To proceed, Mayor Lee is seeking approval from the Board of Supervisors. "This kind of opportunity does not come around often in San Francisco," Lee reportedly said, "and we need to work together to make sure this property is used to help those who need it most.”
Homelessness in San Francisco, judging by a loud, contentious public meeting held in the Mission District last night and attended by Mission Local, continues to be a fraught, divisive issue facing the city. Called by district supervisor Hillary Ronen, the meeting was — in theory — informational.
The city is, after all, set in its plans to use an empty industrial building at 26th and South Van Ness for 100 transitional beds, to be reserved for homeless people already living on the streets of the Mission. The shelter would be temporary, the Chronicle explains, because the building is slated to become 157 residential units — but the developer, Lennar Multifamily Communities, will allow the city to use it free of charge until construction starts next year.

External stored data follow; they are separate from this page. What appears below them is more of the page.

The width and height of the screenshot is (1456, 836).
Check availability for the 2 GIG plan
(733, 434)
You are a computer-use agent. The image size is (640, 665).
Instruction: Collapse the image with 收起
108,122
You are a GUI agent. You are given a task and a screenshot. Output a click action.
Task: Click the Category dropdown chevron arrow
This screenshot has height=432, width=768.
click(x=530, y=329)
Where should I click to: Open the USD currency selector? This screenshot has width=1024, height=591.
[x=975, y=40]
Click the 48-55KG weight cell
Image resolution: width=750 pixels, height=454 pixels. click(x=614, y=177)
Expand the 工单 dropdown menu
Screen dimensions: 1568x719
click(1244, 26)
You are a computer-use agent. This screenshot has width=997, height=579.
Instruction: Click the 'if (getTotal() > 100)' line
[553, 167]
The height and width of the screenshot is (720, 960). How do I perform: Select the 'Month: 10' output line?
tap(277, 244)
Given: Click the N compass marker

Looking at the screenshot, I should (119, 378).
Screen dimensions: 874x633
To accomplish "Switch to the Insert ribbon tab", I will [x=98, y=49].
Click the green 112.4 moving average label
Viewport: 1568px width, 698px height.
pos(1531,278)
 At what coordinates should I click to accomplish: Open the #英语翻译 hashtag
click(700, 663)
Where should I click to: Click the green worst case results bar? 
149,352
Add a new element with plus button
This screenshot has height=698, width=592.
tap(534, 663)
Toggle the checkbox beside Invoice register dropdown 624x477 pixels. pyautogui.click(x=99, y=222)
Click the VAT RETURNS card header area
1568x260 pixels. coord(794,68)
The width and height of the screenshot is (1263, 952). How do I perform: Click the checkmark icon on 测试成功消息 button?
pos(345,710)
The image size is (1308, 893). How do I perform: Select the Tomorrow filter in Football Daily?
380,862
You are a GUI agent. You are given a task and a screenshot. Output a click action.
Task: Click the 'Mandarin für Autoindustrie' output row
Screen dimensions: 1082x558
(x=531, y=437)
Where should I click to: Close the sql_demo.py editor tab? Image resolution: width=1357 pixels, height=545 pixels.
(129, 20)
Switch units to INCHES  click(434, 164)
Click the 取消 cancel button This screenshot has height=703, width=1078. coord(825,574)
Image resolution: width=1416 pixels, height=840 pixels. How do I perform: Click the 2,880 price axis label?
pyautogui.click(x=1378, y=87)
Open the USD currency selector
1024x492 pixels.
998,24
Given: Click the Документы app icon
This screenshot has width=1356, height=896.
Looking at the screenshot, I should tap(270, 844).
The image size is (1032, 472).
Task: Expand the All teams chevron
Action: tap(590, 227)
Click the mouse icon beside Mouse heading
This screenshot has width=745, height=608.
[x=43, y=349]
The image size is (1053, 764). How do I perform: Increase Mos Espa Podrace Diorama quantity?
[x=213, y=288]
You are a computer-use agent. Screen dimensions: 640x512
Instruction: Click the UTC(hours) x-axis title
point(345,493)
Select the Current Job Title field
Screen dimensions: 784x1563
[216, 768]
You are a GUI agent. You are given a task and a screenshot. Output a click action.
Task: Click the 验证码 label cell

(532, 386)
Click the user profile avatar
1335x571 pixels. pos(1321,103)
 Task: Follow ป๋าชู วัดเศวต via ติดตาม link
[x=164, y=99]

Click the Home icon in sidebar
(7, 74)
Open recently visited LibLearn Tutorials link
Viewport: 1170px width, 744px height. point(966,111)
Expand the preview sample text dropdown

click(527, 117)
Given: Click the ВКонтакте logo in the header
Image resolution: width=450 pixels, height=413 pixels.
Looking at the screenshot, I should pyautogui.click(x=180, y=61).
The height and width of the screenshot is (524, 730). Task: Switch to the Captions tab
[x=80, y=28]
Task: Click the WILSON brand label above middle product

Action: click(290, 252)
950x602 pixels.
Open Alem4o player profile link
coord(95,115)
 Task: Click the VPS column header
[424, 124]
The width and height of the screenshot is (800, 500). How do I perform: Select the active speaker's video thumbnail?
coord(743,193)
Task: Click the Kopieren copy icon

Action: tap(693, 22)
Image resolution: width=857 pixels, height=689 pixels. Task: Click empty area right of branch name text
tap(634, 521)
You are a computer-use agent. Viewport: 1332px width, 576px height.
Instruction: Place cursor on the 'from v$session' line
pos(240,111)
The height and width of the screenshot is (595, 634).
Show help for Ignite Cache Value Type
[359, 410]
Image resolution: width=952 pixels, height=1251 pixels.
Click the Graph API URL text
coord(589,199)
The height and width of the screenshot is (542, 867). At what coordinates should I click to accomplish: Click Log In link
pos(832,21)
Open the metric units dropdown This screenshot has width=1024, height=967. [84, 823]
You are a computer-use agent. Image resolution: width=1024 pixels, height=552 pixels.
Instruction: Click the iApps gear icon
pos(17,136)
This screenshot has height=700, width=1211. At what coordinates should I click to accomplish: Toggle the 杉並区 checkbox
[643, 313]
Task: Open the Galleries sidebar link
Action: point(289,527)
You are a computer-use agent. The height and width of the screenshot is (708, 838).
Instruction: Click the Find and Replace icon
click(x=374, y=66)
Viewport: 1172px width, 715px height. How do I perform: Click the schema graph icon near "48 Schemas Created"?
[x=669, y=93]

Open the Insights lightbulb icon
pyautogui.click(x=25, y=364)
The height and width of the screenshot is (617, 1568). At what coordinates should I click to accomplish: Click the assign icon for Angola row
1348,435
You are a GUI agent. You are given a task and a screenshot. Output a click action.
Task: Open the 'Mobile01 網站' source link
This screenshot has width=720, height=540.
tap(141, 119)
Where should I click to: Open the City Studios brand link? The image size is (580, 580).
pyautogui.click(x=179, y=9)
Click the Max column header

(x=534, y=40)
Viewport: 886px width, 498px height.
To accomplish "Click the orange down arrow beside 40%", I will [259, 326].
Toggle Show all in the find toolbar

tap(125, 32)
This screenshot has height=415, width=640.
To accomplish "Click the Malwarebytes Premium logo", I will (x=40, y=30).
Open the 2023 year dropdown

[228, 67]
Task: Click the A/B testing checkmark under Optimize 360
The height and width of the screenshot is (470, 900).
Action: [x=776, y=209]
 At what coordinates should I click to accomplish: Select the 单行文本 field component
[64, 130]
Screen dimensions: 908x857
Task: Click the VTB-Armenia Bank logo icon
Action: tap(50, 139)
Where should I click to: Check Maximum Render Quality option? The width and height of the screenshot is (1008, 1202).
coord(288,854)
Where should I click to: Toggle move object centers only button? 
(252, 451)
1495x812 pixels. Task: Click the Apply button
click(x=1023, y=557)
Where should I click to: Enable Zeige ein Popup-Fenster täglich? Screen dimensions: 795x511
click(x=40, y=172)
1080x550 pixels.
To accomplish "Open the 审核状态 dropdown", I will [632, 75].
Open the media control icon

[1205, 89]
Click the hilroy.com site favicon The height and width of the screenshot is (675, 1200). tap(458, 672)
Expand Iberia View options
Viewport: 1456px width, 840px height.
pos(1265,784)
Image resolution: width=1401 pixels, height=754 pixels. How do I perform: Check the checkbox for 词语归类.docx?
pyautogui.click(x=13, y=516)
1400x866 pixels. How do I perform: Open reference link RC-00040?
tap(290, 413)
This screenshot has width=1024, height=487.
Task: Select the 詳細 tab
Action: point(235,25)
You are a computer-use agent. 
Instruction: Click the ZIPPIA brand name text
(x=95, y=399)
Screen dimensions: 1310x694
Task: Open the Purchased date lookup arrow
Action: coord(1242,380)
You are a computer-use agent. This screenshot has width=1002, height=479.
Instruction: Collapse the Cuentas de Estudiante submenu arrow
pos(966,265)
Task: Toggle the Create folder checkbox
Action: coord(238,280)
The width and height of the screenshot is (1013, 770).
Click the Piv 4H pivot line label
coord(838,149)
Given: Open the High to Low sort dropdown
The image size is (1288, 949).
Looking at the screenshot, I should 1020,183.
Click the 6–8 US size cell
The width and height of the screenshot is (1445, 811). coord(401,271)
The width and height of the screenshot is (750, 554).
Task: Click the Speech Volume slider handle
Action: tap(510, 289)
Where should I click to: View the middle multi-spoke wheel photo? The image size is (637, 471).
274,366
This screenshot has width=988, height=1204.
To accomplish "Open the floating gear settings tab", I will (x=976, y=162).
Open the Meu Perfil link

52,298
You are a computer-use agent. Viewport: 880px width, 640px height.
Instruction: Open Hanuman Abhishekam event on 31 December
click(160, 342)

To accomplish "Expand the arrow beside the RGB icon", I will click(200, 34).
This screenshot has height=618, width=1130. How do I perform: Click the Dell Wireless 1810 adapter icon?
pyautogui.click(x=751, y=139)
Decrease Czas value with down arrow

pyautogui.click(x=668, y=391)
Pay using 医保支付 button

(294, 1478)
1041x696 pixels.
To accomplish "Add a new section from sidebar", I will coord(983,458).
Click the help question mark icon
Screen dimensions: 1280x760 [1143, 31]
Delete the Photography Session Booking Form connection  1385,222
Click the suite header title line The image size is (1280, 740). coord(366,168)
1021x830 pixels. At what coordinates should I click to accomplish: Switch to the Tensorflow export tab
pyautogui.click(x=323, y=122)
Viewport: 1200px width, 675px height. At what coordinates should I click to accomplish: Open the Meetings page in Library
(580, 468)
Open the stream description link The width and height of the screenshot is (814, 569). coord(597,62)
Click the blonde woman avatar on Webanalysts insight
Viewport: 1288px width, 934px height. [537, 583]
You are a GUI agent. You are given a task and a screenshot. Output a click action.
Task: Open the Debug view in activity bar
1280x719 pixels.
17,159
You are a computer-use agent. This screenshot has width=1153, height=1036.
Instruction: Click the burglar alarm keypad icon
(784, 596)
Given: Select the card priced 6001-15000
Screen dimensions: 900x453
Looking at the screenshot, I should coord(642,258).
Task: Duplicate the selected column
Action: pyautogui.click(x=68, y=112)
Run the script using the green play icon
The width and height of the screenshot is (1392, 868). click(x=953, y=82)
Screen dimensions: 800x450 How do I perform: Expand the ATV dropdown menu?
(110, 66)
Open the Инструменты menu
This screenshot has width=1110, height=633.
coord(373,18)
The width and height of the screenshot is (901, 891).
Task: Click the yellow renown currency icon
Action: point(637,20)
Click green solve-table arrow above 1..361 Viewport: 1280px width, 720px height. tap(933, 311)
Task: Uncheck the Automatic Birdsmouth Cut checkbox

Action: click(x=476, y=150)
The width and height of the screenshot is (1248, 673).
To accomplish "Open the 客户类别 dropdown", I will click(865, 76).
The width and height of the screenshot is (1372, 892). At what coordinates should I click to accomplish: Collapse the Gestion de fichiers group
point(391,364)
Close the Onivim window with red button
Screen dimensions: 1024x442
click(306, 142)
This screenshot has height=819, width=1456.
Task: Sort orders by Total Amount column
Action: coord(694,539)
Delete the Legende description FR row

But even this seemingly unobjectionable plan was met with strong resistance. "This Navigation Center is only going to create a bigger problem because it is not a solution, it is only a patch on the problem,” one opponent said. Many who were aligned against the center bore signs that read "Mission is not a dumping ground.” Why not build the shelter in the Marina, opponents asked?
Although the "against" camp was loud, Mission Local claims the "for" crowd had a majority at the meeting. Of the 300 homeless people already living in the Mission, about half are in tent encampments. Mohammed Nuru, director of Public Works, welcomed the center as "a great opportunity for us to move in a different direction." His department currently conducts sweeps of encampments. The temporary Navigation center will have six staffers and use a parking lot at 1515 South Van Ness as a designated space for clients to congregate.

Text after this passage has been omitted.